5) The customer is entitled to resell the objects of sale in the ordinary course of business; however, they hereby assign to us all claims to the value of the final invoice amount (including VAT) that they have acquired against their customers or third parties as a result of the resale, and regardless of whether the goods have been resold without processing or after processing. The customer shall retain their authority to collect the debt even after the assignment. Our right to collect the claim ourselves remains unaffected. However, we undertake not to collect the debt whilst the customer meets their payment obligations from any revenues received, does not enter into default of payment, and there is, in particular, no application for insolvency proceedings or a settlement procedure, or there is a cessation of payments. However, if this is the case, we can request that the customer disclose the claims assigned and the debtor in question, provide all information required for collection, hand over the relevant documents, and notify the debtor (third parties) of the assignment.
6) The customer’s processing or transformation of the purchased item is always performed for us. If the purchased item is processed alongside other items not belonging to us, we shall acquire joint ownership of the new objects in proportion to value of the purchased item (the final invoice amount, including VAT) to the value of the other objects at the time of processing. Items arising as a result of processing are subject to the same conditions as goods delivered subject to reservation.

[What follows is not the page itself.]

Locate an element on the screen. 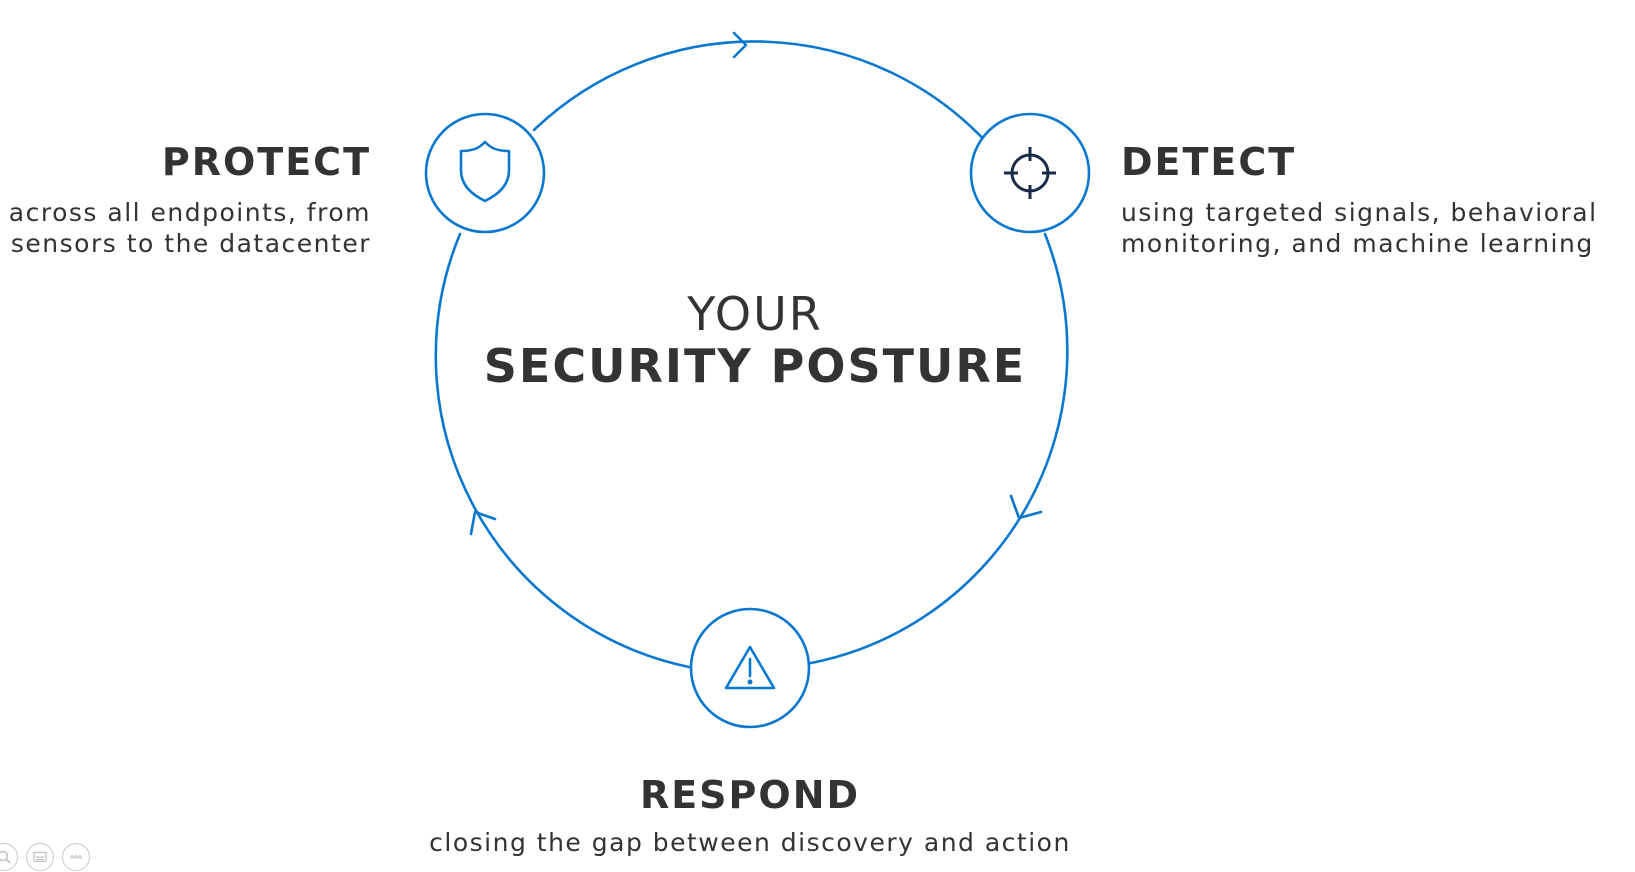 Image resolution: width=1635 pixels, height=872 pixels. center-label: YOUR SECURITY POSTURE is located at coordinates (755, 340).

7) If the purchased item is inseparably mixed with other items not belonging to us, we shall acquire joint ownership of the new objects in proportion to the value of the purchased item (the final invoice amount, including VAT) to the value of the other objects mixed at the time of mixing. If the mixing takes place such that the customer’s object is to be seen as the main item, it is agreed that the customer transfers proportionate joint ownership to us. The customer holds the sole title or joint ownership which arises in this way on our behalf
8) To secure our claims against them, the customer also assigns to us the claims against a third party which arise from the purchased item’s connection to a property.
9) We shall undertake to release the securities that we hold upon the customer’s request insofar as the realisable value of our securities exceeds the claims to be secured by more than 20%; the decision on the securities to be released shall be ours.

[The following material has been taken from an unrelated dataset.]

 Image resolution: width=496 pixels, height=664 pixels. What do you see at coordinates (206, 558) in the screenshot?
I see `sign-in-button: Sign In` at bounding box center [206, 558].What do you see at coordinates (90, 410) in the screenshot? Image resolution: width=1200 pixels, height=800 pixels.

10) If retentions of title are not valid in a foreign state because of its law applies, the customer is obligated to co-operate in all measures, in particular make all declarations necessary on their part, in order to provide securities equivalent to the retention of title.
§ 10 Place of jurisdiction, place of performance
1) If the customer is a merchant, a legal person under public law or a public law special fund, or if at least one of the contracting parties has no general place of jurisdiction in Germany, the exclusive place of jurisdiction – including in summary proceedings based on documentary evidence, including bills of exchange – is our registered office; we are, however, also entitled to sue the customer at the court competent for their general place of jurisdiction.

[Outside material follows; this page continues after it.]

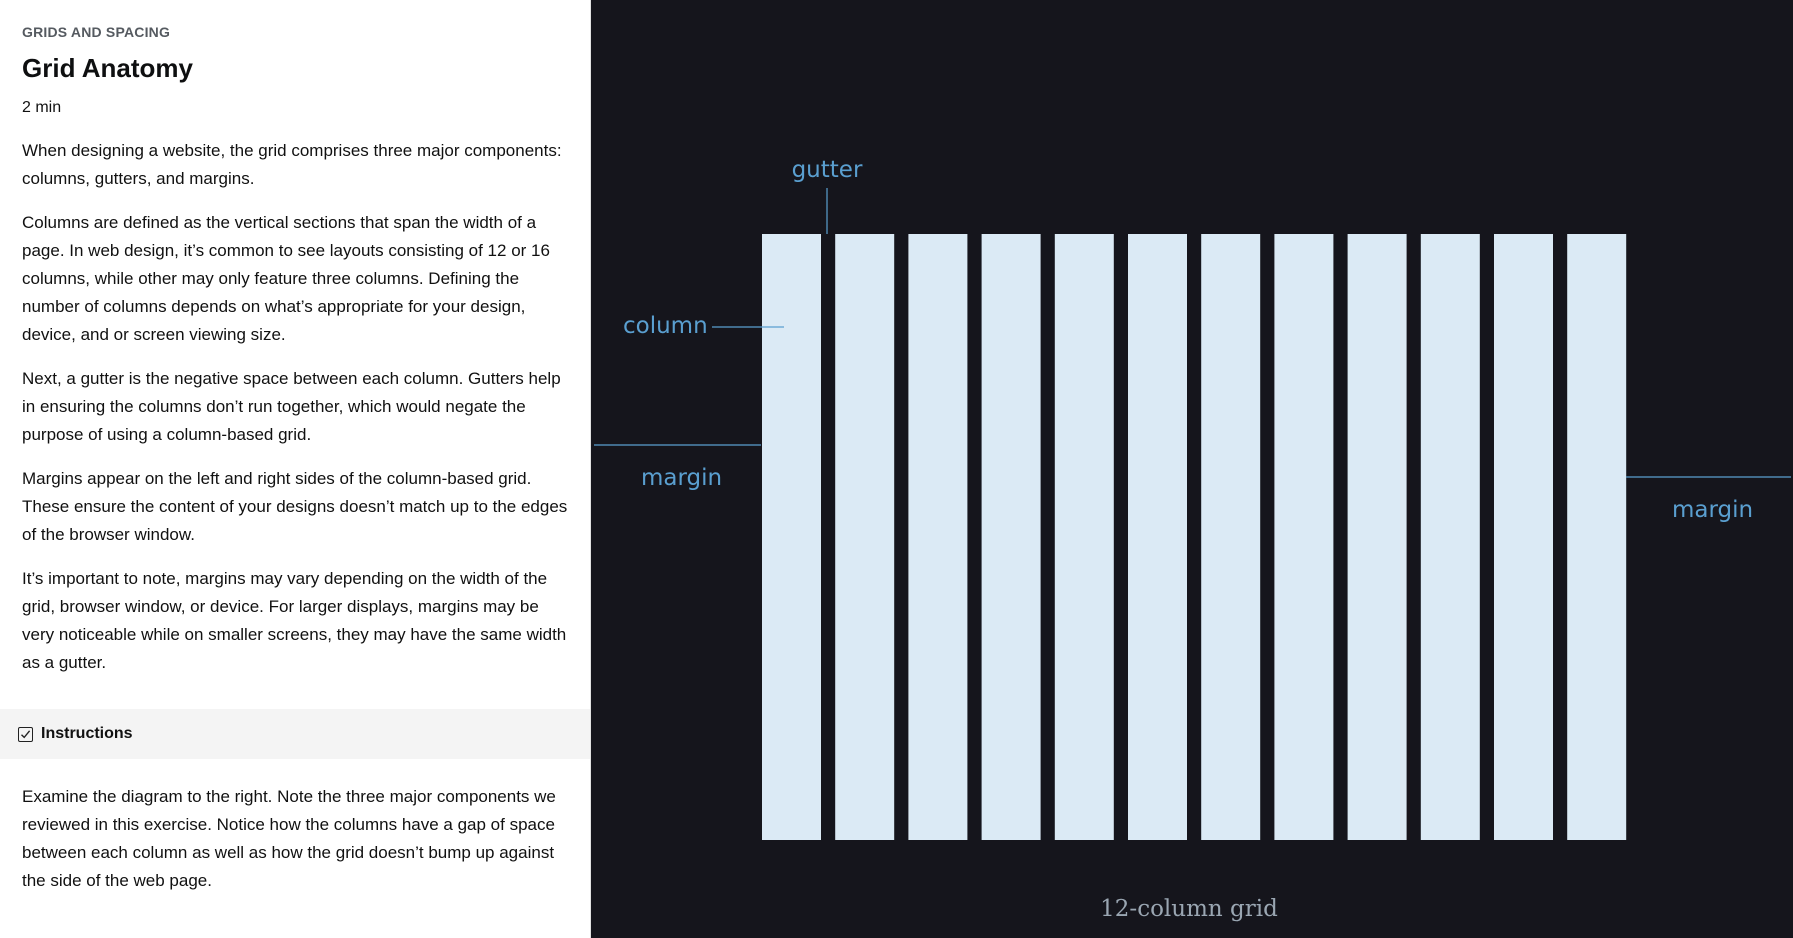  What do you see at coordinates (1189, 909) in the screenshot?
I see `grid-caption: 12-column grid` at bounding box center [1189, 909].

2) The customer shall independently observe import and export provisions applicable to the deliveries or services, particularly those of the USA. The customer shall bear any customs duties, charges, and other fees for international deliveries or services. The customer shall independently process statutory or official procedures in connection with international deliveries or services, insofar as nothing to the contrary is expressly agreed.
3) The law of the Federal Republic of Germany applies exclusively; the UN Sales Convention shall not apply.
4) Unless otherwise stated on the order confirmation, our registered place of business is the place of performance.